Médias : de la peur sanitaire à la terreur nucléaire - Par Pierre Boisguilbert
La ligne éditoriale des médias est depuis toujours anxiogène. Avec l’épidémie de Covid on pensait avoir atteint un sommet, et puis la guerre en Ukraine est survenue.
D’une peur à l’autre
On est passé de la peur sanitaire à la terreur nucléaire. On notera que l’épidémie qui menaçait l’humanité a quitté l’information télévisée. Pour connaître les chiffres qui tournaient quotidiennement en boucle il y a si peu, il faut aller les chercher. Plus aucun spécialiste des virus sur les plateaux. Ils ont été remplacés par des stratèges de salon. Cela évite aux virologues de venir s’excuser de leurs fausses prédictions apocalyptiques. On attend avec impatience une chasse aux fake news et aux analyses aussi erronées que péremptoires.

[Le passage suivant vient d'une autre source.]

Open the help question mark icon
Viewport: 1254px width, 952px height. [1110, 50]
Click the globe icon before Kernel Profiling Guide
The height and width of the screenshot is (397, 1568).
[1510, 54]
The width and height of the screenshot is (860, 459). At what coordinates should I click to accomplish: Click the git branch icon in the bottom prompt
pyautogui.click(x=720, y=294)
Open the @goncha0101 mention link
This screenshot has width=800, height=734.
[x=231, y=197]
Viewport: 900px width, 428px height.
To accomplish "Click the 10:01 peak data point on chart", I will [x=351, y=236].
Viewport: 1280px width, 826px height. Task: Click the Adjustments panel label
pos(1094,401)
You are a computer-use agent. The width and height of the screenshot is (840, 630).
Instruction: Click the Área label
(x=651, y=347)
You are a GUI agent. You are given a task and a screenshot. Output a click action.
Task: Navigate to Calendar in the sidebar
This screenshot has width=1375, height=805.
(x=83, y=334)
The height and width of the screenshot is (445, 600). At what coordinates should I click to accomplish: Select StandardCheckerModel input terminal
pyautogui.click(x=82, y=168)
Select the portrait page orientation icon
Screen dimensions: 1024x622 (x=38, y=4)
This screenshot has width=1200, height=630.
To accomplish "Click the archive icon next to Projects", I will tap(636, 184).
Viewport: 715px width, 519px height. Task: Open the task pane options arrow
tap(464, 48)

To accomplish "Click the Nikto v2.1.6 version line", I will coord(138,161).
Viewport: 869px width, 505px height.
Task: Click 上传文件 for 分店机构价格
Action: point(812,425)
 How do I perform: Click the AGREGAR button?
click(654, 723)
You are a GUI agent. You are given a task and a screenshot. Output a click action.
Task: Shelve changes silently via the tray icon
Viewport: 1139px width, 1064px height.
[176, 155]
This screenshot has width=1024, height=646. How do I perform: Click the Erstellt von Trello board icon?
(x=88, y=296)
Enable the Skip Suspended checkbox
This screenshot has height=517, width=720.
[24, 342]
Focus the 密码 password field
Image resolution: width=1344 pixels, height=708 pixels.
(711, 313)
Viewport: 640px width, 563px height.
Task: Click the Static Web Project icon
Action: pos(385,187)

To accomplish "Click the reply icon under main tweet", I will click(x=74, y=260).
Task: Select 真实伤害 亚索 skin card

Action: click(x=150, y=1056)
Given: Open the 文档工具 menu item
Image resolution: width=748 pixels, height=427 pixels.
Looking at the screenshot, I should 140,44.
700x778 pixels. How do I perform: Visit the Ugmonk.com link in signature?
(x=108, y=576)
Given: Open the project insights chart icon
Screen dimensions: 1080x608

Mais les médias ne tirant leçon de rien recommencent avec les Gabelin de l’impossible qui ont remplacé les Diafoirus de la Covid. La ligne éditoriale est la même. Il s’agit de faire peur et toujours pour la bonne cause et donc pour une vérité unique. Poutine est capable de tout car c’est devenu un dictateur fou. On ne peut pas dire que nos médias aident à la désescalade. Qu’ils soutiennent les Ukrainiens face à l’offensive russe est une chose, qu’ils le fassent sans aucun esprit critique en est une autre. Le soutien au président ukrainien est rationnel, reprendre comme vérité absolue tout ce qu’il dit en est une autre.